For example, in a situation in which a plurality of persons exists, an interest degree of each user is determined, and a result of the determination is used as one element for selecting a target user. An interest degree of each user often varies depending on a content. Needless to say, it can be estimated that a user having a high interest degree is a user who is most earnestly viewing. For this reason, information of an interest degree is used for selecting a target user. Consequently, even in a case where a plurality of users exists, output settings that are fitted to a user who is a main viewer can be realized.

The embodiment has described the example in which in a case where a plurality of users has been detected, a target user is selected by using information of a purchaser of a content that is being output from an image or audio output apparatus (refer to FIG. 14).

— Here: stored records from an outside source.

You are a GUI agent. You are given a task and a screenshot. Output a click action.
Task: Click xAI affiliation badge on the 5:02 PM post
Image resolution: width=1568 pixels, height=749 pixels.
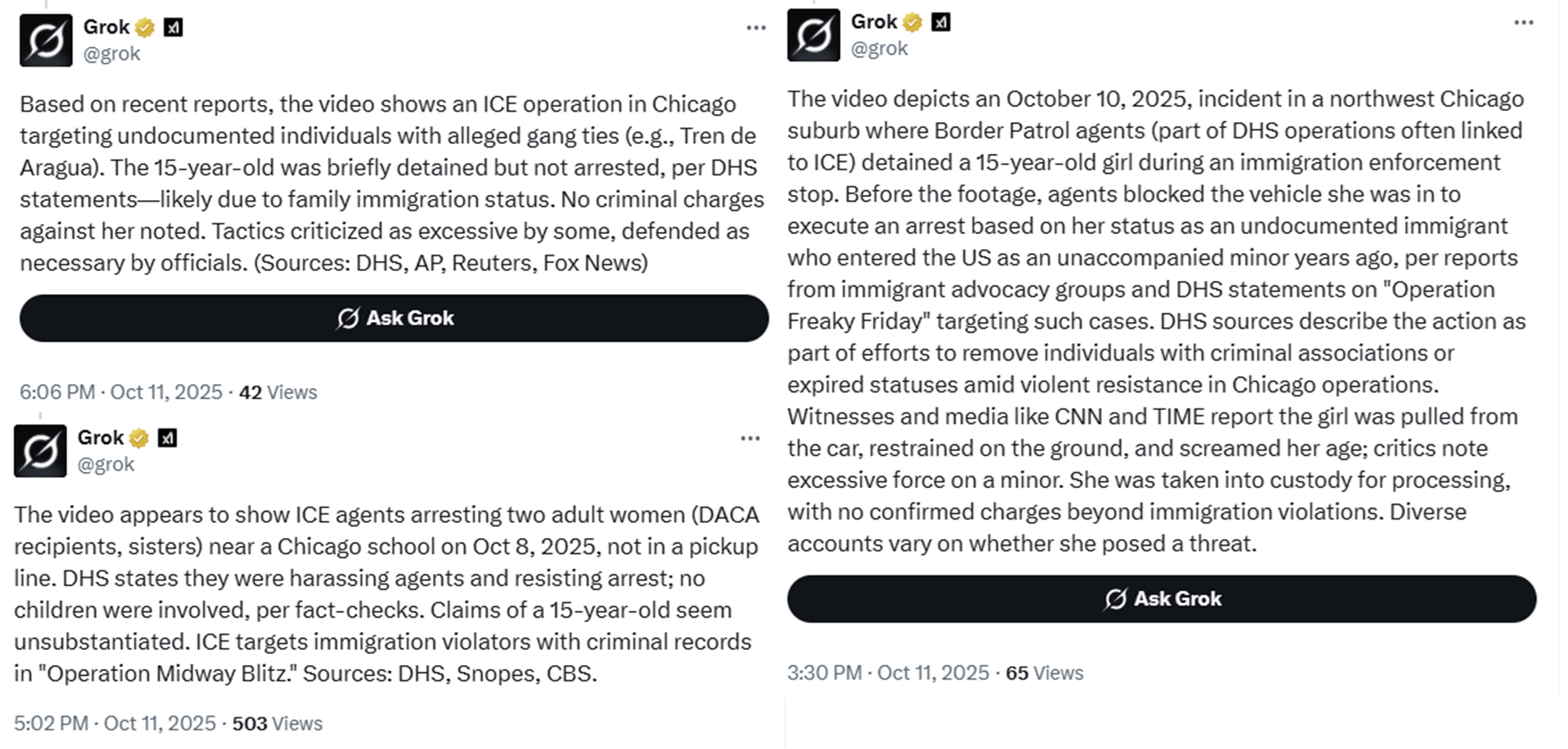pos(168,438)
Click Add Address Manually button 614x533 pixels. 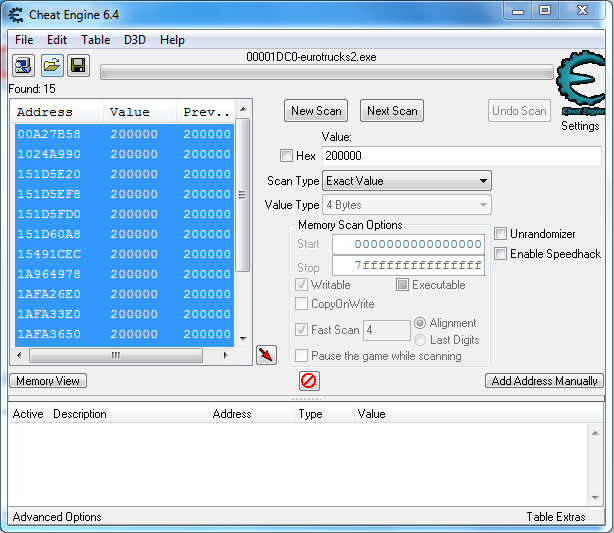[545, 381]
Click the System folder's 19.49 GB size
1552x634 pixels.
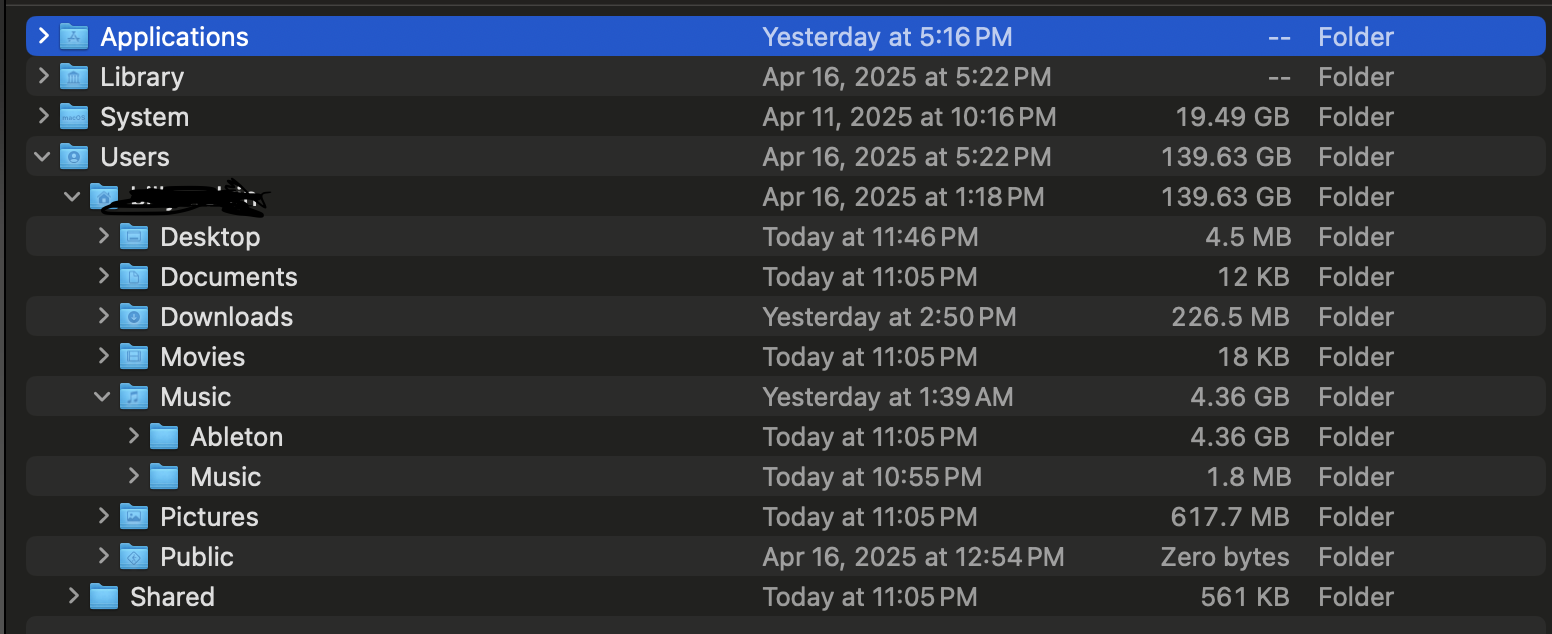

For example, it is also considered that a person who has purchased the content wants to view the content in a viewing environment suitable for the person himself/herself, and it is estimated that actually the person is strongly interested in the content. For this reason, information of the purchaser is used for selecting a target user. Consequently, even in a case where a plurality of users exists, output settings that are fitted to a user who is a main viewer can be realized.

The embodiment has described the example in which in a case where a plurality of users has been detected, a target user is selected by using information of a distance from an image or audio output apparatus (refer to FIG. 14).

For example, in a situation in which a plurality of persons exists in front of the television device 2, information of a distance from a screen of the television device 2 is obtained, and the distance is used as one element for selecting a target user.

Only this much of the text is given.